# TEXTO FORNECIDO:

_____

ZONA COSTEIRA: UM EXEMPLO DO LITORAL DO PARANÁ

Gabriela M. Ignácio Karina B. Rebuli

Lilian Anne Krug Liliane Kotler Maiara P. Tel

Soraya M. Patchineelam [email protected]

Universidade Federal do Paraná

INTRODUÇÃO

A região costeira é um ecossistema frágil devido a sua localização na interface

continente-oceano-atmosfera, onde os processos físicos, químicos, biológicos e geológicos

característicos desta zona de interação atuam de forma dinâmica. A estabilidade sedimentar e

morfológica de uma região costeira é controlada, na escala mundial, pelas oscilações do nível

relativo do mar e pela tectônica global e, na escala regional, pelo balanço entre os processos

meteorológicos e oceanográficos e as descargas fluvial e sedimentar. Além desses fatores

naturais, a região costeira abriga mais da metade da população mundial, configurando o impacto

antrópico mais um fator determinante sobre o balanço sedimentar e a morfologia da linha de

costa.

_____

# MATERIAL FORNECIDO:
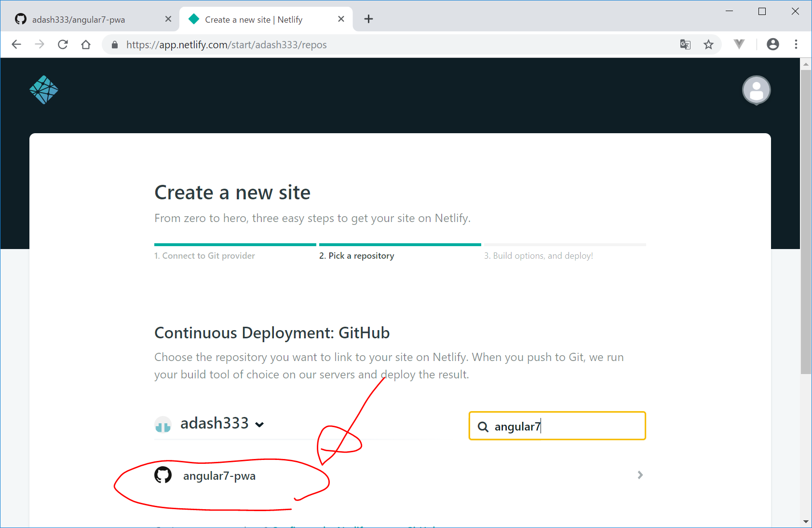Close the Create a new site tab
The height and width of the screenshot is (528, 812).
[x=341, y=19]
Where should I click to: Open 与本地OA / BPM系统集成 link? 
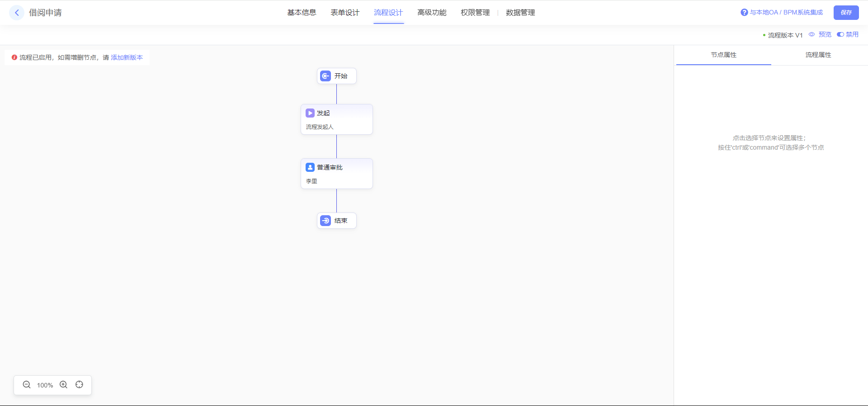coord(786,13)
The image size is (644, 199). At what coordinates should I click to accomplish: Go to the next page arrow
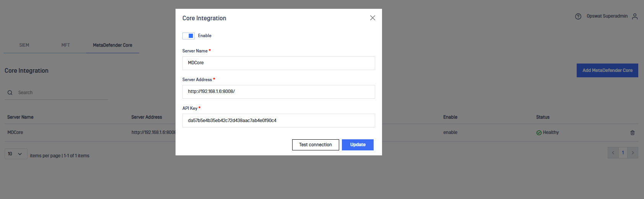pyautogui.click(x=633, y=153)
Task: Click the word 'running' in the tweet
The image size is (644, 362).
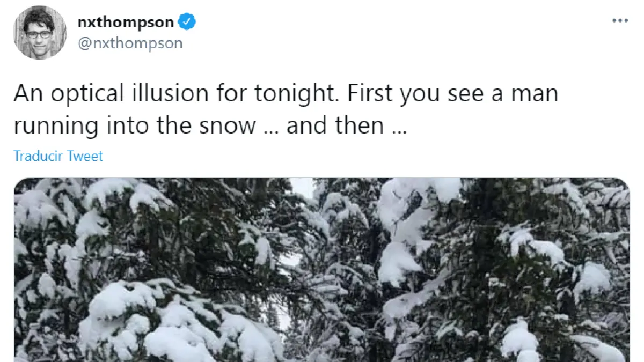Action: (55, 127)
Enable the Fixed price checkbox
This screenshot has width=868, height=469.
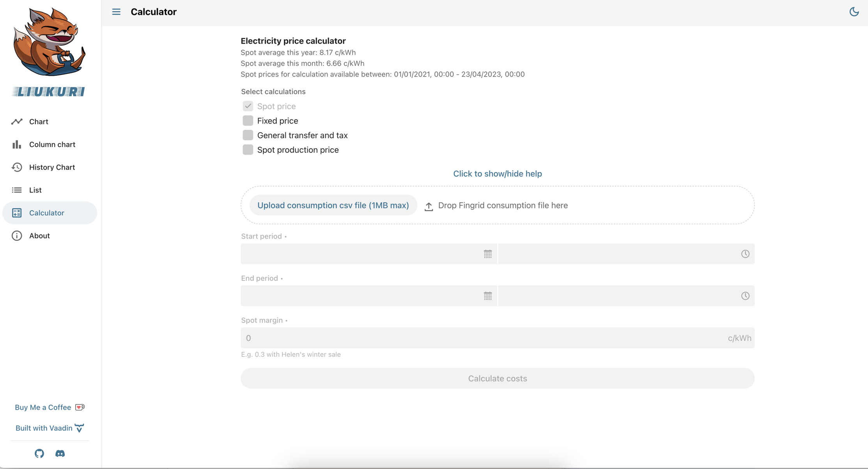tap(248, 121)
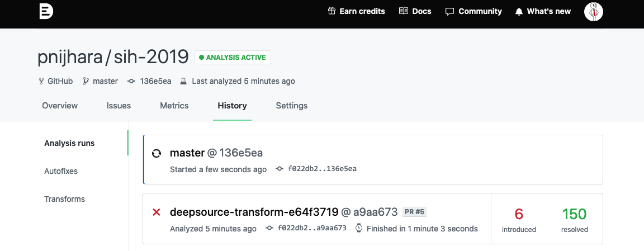This screenshot has height=251, width=644.
Task: Click the Community chat bubble icon
Action: (449, 11)
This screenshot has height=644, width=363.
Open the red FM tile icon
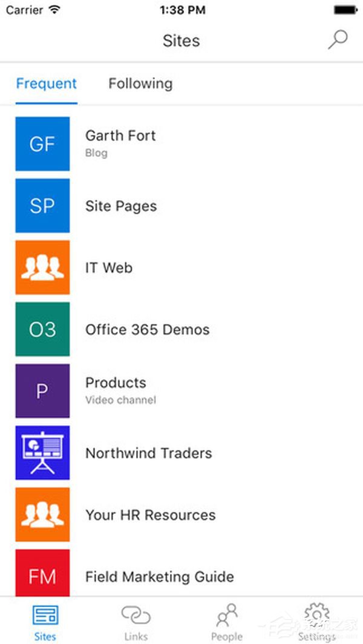[x=42, y=573]
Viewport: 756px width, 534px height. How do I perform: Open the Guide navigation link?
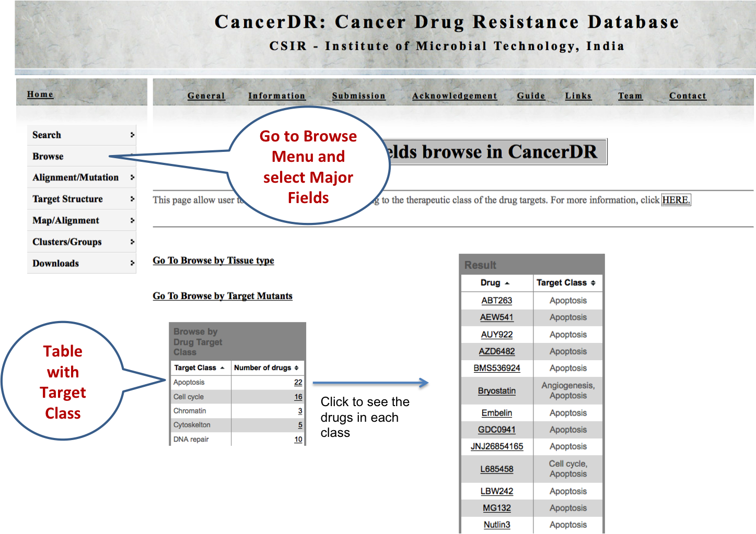531,96
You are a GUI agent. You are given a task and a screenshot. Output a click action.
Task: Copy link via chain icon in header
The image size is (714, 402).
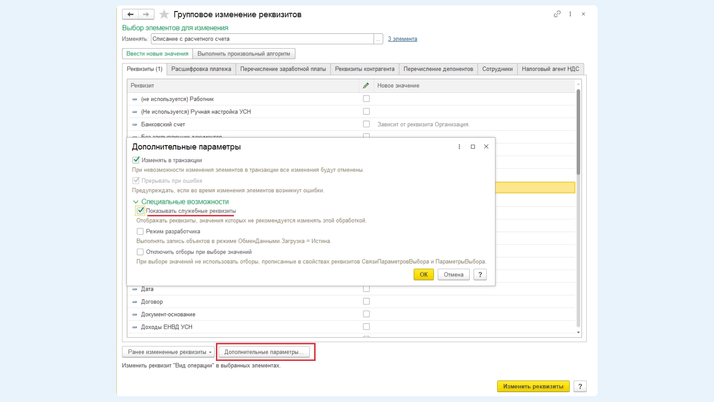557,14
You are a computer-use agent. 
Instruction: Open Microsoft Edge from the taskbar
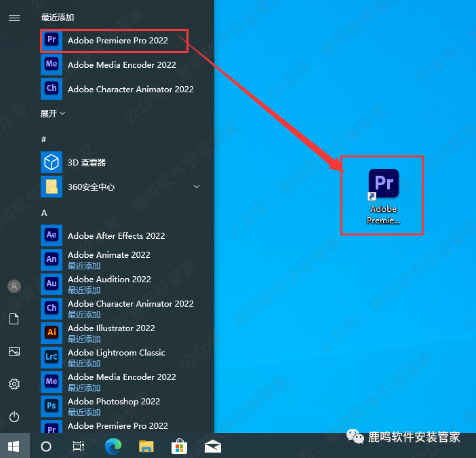[113, 446]
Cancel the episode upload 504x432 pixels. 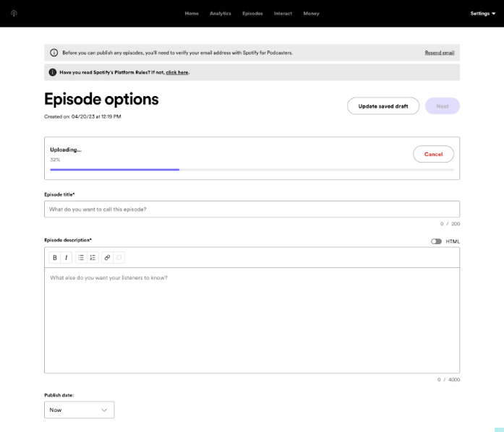point(433,154)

_____

# ENUNCIADO:
Digite novamente, na íntegra e sem nenhuma alteração, o texto sobre a zona costeira do Paraná. A listagem provém de uma fonte diferente da do texto.

# RESPOSTA:
ZONA COSTEIRA: UM EXEMPLO DO LITORAL DO PARANÁ

Gabriela M. Ignácio Karina B. Rebuli

Lilian Anne Krug Liliane Kotler Maiara P. Tel

Soraya M. Patchineelam [email protected]

Universidade Federal do Paraná

INTRODUÇÃO

A região costeira é um ecossistema frágil devido a sua localização na interface

continente-oceano-atmosfera, onde os processos físicos, químicos, biológicos e geológicos

característicos desta zona de interação atuam de forma dinâmica. A estabilidade sedimentar e

morfológica de uma região costeira é controlada, na escala mundial, pelas oscilações do nível

relativo do mar e pela tectônica global e, na escala regional, pelo balanço entre os processos

meteorológicos e oceanográficos e as descargas fluvial e sedimentar. Além desses fatores

naturais, a região costeira abriga mais da metade da população mundial, configurando o impacto

antrópico mais um fator determinante sobre o balanço sedimentar e a morfologia da linha de

costa.